All the elements heavier than Li are created during stellar evolution. Even if our knowledge of this process is good, many questions still remain. For instance, the odd-Z iron-peak elements Sc, V, Mn, and Co together with neutron-capture elements Sr, Zr, La, Ce, Nd, Sm, and Eu have still unclear production sites because theoretical models and observational evidences are not in agreement. Having a clear picture of how, when, and where the different elements formed is important because elements with known origins can be used to study the chemical evolution of stellar populations and improve our knowledge on how our Galaxy and its stellar population formed and evolved.
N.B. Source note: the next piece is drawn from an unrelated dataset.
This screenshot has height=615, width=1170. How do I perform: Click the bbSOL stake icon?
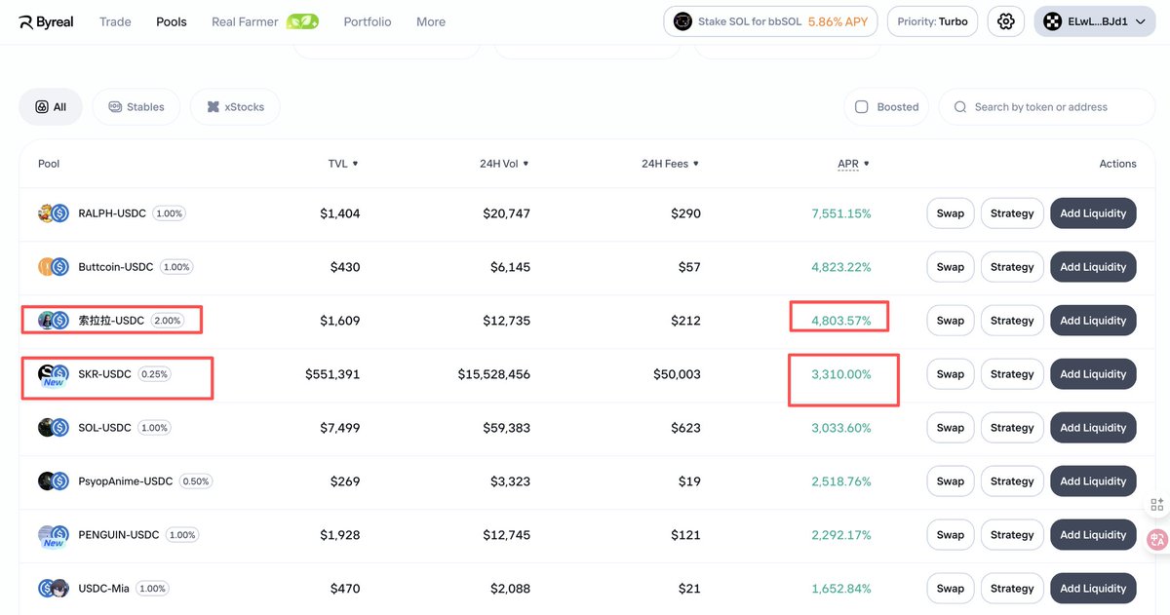coord(683,21)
The aim of this thesis is to try to improve the understanding of the production and evolution of these elements. The analysis was performed using a large sample of high-resolution spectra of dwarf stars in the solar neighbourhood, to probe the different populations of the Milky Way, with particular interest to the Galactic thin and thick disks.

Our results indicate that Sc, V, and Co are produced in Type II supernovae. In particular Co abundances seem to point to high production of Co in very massive stars in the early stage of the Galaxy. As soon as Type Ia supernovae start to enrich the interstellar medium with Fe, the abundance trends decrease to reach solar values. On the other hand Mn is produced in core collapse supernovae in the early stages of the Galaxy, but appears later to be produced in higher quantities in Type Ia supernovae. Neutron-capture elements are produced in a mix of two different processes, depending on the intensity of the neutron flux that happen in different sites and at different timescales in the Galactic evolution. Our results are generally in agreement with the recent theoretical calculation on how much and where these elements are produced. The same production sites can be inferred for Sr and Zr, for La and Ce, and for Nd and Sm. Finally, the different abundance trends at different stellar ages seems to indicate a change in the production sites between the transition from thick disk to thin disk for Sr, Zr, Nd, Sm, and Eu.